Why “swarm”? Grains are not randomly reordered. They move through a resonance space where similar vowels / timbres cluster together. The walk is governed by a potential field: you can control how strongly the swarm stays in one formant neighbourhood (attraction), how much it tries to move to distant source times (temporal repulsion), and how much it avoids grains already used many times (density repulsion). The result is an evolving cloud organised by hidden vowel anatomy, not raw randomness.

Quick start

  1. In Praat, select exactly one Sound object (mono or stereo).
  2. Run script…FormantSwarmGranulator.praat.
  3. Choose a Swarm_mode:
    • vowel_cloud – balanced, forms clusters by vowel quality.
    • resonance_turbulence – chaotic, high stochasticity.
    • migration – drifts between cluster centers.
    • counterpoint – alternates voiced/unvoiced grains.
  4. Set Grain_length_ms (e.g. 55 ms), Grain_jitter_ms (random variation), and Grain_overlap_percent (0% = sequential, 50% = heavy overlap).
  5. Adjust Density_grains_per_sec (overall event density).
  6. Tune Attraction, Temporal_repulsion, Density_repulsion – the three swarm forces.
  7. Optionally set Pan_spread (stereo width) and Pitch_drift_semitones (random pitch variation per grain).
  8. Click OK. Praat analyses each grain (pitch, intensity, formants, bandwidths), exports CSV, and calls the Python engine. The result is imported as originalname_formantSwarm.
Quick tip: Start with vowel_cloud, Attraction=1.0, Temporal=0.9, Density=0.7. For a slowly evolving texture, increase Temporal_repulsion (forces the swarm to explore new source regions). For a static wash, set Temporal_repulsion low and Attraction high.
Important: Python dependencies: numpy, soundfile. Grain analysis uses Praat’s built‑in pitch, intensity, spectrum, and formant objects. Very short grains (<30 ms) may produce unreliable formants – the script enforces a minimum grain length.
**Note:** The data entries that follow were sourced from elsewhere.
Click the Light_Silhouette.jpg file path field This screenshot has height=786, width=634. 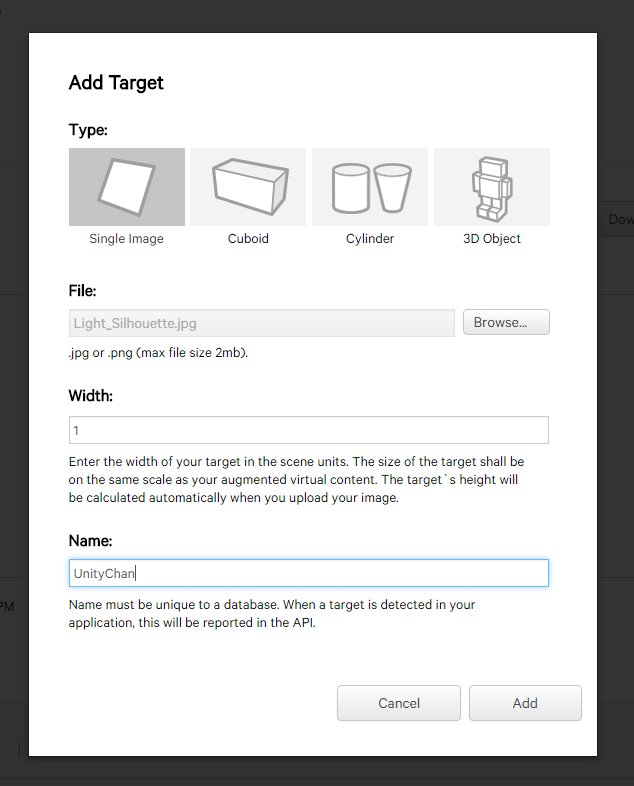(262, 323)
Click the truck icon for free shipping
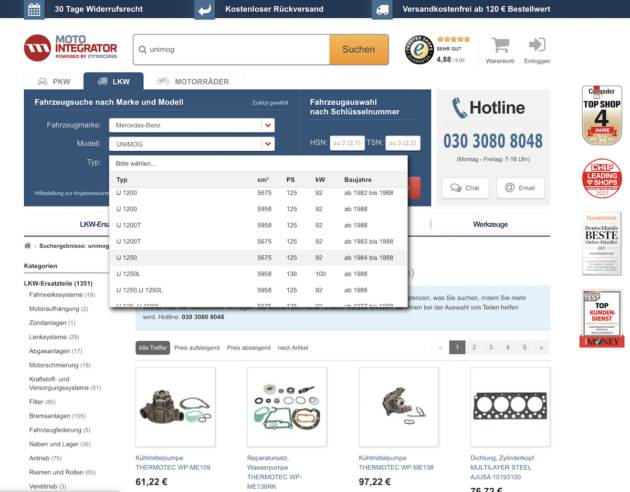 pyautogui.click(x=382, y=10)
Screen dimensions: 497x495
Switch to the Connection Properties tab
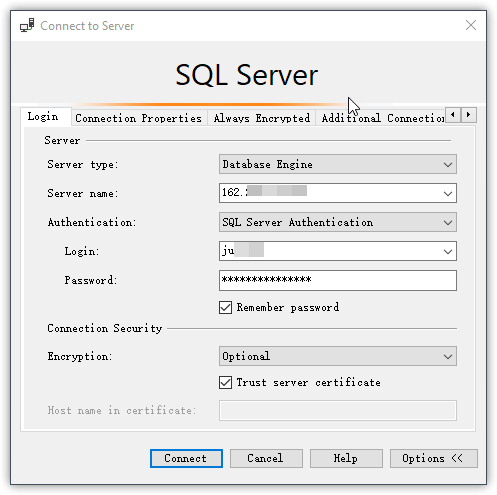click(139, 118)
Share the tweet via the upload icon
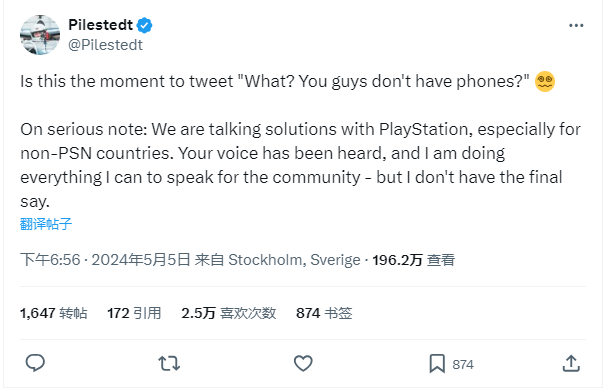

The output is stereo, with per‑grain panning derived from the 2‑D swarm projection.

The four swarm modes

ModeScore formula (conceptual)Behaviour
vowel_cloud score = attraction × similarity + 0.22×cluster_bonus + 0.10×crowd_bonus Forms tight clusters around similar formant centres; balanced, the default.
resonance_turbulence score = 0.75×attraction×similarity + 0.45×random + 0.12×crowd High stochasticity, chaotic migrations, unpredictable grain sequences.
migration score = 0.55×attraction×similarity + 0.30×exp(-cluster_distance) + 0.10×crowd Drifts slowly between cluster centers; smooth timbral evolution.
counterpoint score = 0.70×attraction×similarity + 0.20×voiced_match + 0.10×crowd Alternates voiced/unvoiced grains; creates rhythmic separation.
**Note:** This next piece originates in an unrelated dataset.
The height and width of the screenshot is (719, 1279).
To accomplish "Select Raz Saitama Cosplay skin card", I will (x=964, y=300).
Forces: similarity = exponential of negative distance in formant space. cluster_bonus = grains from same resonance family. crowd_bonus = 1/(1+usage) – discourages overusing any grain. temporal_penalty = exponential of time difference – favours grains from far‑away source moments.

Pipeline — five stages

Stage 1 – Grain extraction (Praat) – sliding window with overlap, jitter; extract pitch, intensity, spectral centroid, formants (F1‑F3) and bandwidths. Write CSV.
Stage 2 – Build resonance feature space (Python) – robust‑normalised feature matrix (f1,f2,f3,bandwidth composite, intensity, centroid, voiced flag).
Stage 3 – Clustering & projection – k‑means (k=6) into resonance families; principal component projection to 2‑D (x,y for each grain).
Stage 4 – Swarm walk – iterative selection: choose next grain based on score combining attraction, repulsion, and mode‑specific terms. Produces schedule of events.
Stage 5 – Render & balance – extract grains, resample (pitch drift), fade, pan according to grain.x, overlay, per‑channel RMS balance, final gain match to source RMS.

Parameters & defaults

Grain generation

ParameterDefaultDescription
Grain_length_ms55Target grain duration (ms). Jitter adds random variation.
Grain_jitter_ms15Random ± variation applied to each grain’s length.
Grain_overlap_percent0Overlap between consecutive grains (0–90%). Hop = length × (1‑overlap).
Density_grains_per_sec18Number of scheduled output events per second (not input grains).

Swarm forces

ParameterDefaultDescription
Attraction1.0Weight for formant similarity (0 = ignore, 2 = strongly attracted).
Temporal_repulsion0.9Penalty for selecting grains close in source time; higher = explore different phrase regions.
Density_repulsion0.7Penalty for over‑used grains; higher = more even usage.

Spatial / pitch

ParameterDefaultDescription
Pan_spread1.0Stereo width multiplier (0 = centre, 1 = full, >1 = hyper‑wide).
Pitch_drift_semitones0.5Random pitch variation per grain (±, via varispeed resampling).

Formant analysis

ParameterDefaultDescription
Max_formant_hz5500Maximum formant frequency (Praat setting).
Number_of_formants5Number of formants to track (only F1‑F3 are used).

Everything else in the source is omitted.